ЧТО НУЖНО СДЕЛАТЬ -> Продолжите отрывок о работорговом судне и шхуне на реке Гамбии, начав сразу после его последнего предложения.

Работорговое судно — или «дом с крыльями», как его называл Укоусоу, — был удивительным зрелищем для того, кто его никогда раньше не видел. Исследователь Мунго Парк описал другую подобную историю в 1797 г., когда он и его проводник Карфа закончили свое путешествие в глубь Западной Африки, достигнув реки Гамбии, где они увидели шхуну, вставшую на якорь. «Это была, — писал Парк, — самая удивительная вещь, которую Карфа когда-либо видел». Африканец тщательно рассматривал корабль. Он задавал вопросы о «манере закрепления вместе различных досок, из которых было сделано судно, и как сделаны швы, что они не пропускают воду». Он был очарован «мачтами, парусами и оснащением». Больше всего он восхищался тем, как «было возможно заставить двигаться столь крупное сооружение силой ветра». Все это, как писал Парк, «было совершенно ему непонятно». Парк заключил, что «шхуна с ее канатами и якорем держала Карфу в глубоких раздумьях большую часть дня» [142].

Записи о поиске слов и элементов ->
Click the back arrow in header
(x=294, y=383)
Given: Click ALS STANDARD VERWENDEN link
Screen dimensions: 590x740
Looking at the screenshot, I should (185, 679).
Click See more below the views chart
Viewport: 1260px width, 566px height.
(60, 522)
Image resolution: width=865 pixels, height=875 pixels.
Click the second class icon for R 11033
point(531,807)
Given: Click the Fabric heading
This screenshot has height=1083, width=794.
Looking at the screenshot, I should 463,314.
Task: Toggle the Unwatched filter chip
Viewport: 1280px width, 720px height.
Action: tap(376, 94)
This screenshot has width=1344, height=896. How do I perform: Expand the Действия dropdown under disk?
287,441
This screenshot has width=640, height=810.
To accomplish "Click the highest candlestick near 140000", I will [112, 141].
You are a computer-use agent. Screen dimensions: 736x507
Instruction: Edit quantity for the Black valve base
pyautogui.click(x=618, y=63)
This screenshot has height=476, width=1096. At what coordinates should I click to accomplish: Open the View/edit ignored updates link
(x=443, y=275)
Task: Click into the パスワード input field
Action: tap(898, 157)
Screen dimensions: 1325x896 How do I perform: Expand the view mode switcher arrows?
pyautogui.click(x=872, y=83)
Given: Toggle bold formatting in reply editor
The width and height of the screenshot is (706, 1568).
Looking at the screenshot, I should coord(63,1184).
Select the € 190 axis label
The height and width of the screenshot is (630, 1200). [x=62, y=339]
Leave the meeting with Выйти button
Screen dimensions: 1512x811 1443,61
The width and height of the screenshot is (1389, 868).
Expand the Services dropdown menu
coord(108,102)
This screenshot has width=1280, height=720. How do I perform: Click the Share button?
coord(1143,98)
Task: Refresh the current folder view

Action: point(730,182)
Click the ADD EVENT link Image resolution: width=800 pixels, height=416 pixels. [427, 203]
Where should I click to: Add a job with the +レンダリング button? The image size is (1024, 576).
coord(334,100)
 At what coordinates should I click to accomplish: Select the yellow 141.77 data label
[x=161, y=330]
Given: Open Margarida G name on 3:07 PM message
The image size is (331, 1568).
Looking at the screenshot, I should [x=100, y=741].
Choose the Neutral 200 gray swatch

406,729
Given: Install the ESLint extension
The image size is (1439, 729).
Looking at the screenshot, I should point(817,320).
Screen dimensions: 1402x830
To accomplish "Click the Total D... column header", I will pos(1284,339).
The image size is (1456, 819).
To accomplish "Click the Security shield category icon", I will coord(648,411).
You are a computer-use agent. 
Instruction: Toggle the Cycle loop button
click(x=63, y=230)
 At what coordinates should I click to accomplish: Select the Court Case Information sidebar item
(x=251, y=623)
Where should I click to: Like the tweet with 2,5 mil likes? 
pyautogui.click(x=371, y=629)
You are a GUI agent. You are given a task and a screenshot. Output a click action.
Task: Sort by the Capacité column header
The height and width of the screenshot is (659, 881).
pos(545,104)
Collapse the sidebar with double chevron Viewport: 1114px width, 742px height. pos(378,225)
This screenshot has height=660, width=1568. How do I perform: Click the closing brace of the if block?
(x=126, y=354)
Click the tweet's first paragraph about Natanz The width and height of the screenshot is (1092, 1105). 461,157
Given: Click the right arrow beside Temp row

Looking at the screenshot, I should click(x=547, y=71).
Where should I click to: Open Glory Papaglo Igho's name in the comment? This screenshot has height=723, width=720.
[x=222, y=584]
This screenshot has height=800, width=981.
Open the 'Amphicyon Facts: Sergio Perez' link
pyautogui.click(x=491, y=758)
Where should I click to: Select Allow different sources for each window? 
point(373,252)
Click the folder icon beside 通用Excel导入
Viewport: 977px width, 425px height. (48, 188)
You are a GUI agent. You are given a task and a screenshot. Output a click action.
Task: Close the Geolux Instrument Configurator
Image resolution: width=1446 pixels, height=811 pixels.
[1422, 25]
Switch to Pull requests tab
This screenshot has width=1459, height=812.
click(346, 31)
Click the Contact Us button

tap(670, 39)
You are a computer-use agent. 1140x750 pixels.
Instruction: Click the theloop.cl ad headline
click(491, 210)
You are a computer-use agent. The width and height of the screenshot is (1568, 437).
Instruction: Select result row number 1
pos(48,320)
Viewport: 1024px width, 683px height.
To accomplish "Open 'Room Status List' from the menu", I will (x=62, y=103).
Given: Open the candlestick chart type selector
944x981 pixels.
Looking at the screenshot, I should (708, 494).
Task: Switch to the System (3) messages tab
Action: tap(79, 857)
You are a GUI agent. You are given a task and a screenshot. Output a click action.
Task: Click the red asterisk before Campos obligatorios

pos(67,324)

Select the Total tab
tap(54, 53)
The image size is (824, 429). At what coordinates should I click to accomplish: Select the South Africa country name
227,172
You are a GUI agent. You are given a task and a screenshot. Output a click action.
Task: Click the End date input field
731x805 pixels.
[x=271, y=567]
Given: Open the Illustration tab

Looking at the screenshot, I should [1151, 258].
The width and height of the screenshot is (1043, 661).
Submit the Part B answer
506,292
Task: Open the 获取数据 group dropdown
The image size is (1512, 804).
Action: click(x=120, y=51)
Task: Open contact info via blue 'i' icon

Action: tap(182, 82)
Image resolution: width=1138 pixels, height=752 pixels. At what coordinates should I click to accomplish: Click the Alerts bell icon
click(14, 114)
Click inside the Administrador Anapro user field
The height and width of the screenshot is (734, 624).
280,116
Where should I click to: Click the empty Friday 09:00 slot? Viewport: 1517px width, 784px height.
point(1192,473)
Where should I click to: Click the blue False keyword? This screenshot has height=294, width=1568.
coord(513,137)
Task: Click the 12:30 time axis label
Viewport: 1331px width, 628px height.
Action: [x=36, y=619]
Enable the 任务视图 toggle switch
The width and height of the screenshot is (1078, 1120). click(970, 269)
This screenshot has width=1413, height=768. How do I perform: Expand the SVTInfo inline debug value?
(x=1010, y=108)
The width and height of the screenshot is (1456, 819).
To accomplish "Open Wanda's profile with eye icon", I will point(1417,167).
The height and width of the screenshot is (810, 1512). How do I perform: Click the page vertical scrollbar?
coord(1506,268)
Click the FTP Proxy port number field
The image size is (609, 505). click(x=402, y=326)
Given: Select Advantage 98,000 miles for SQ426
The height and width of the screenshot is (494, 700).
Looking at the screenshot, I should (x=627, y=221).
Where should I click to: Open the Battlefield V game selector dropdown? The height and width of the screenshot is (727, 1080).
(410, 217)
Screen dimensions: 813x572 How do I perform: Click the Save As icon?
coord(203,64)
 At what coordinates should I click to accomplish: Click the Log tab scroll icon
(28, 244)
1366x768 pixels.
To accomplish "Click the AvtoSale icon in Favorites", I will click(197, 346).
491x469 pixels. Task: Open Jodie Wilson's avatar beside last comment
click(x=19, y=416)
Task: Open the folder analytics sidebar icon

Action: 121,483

РЕЗУЛЬТАТ ВЫПОЛНЕНИЯ ->
Резким контрастом по сравнению со случаем Укоусоу и Карфы была ситуация с африканцами, которые торговали на побережье. Как описал их капитан Джон Ньютон: «Они так быстро осваивают наш язык и обычаи на судне, что уже через пять минут после того, как они поднимаются на борт, они уже точно знают, откуда корабль — из Бристоля, Ливерпуля или Лондона». Очень много африканцев, особенно среди фанти на Золотом берегу, приплывали к кораблю на каноэ, и многие из них оставались довольно продолжительное время на борту судна, поэтому они хорошо научись разбираться не только в национальных особенностях, но и чем различались эти суда. Некоторые фактически работали на трансатлантических рейсах, поэтому они отлично знали, как заставить эти большие машины «двигаться» по воде. Но начиналось ли отношение к судну с удивления или дружелюбия, скоро все подавляло насилие [143].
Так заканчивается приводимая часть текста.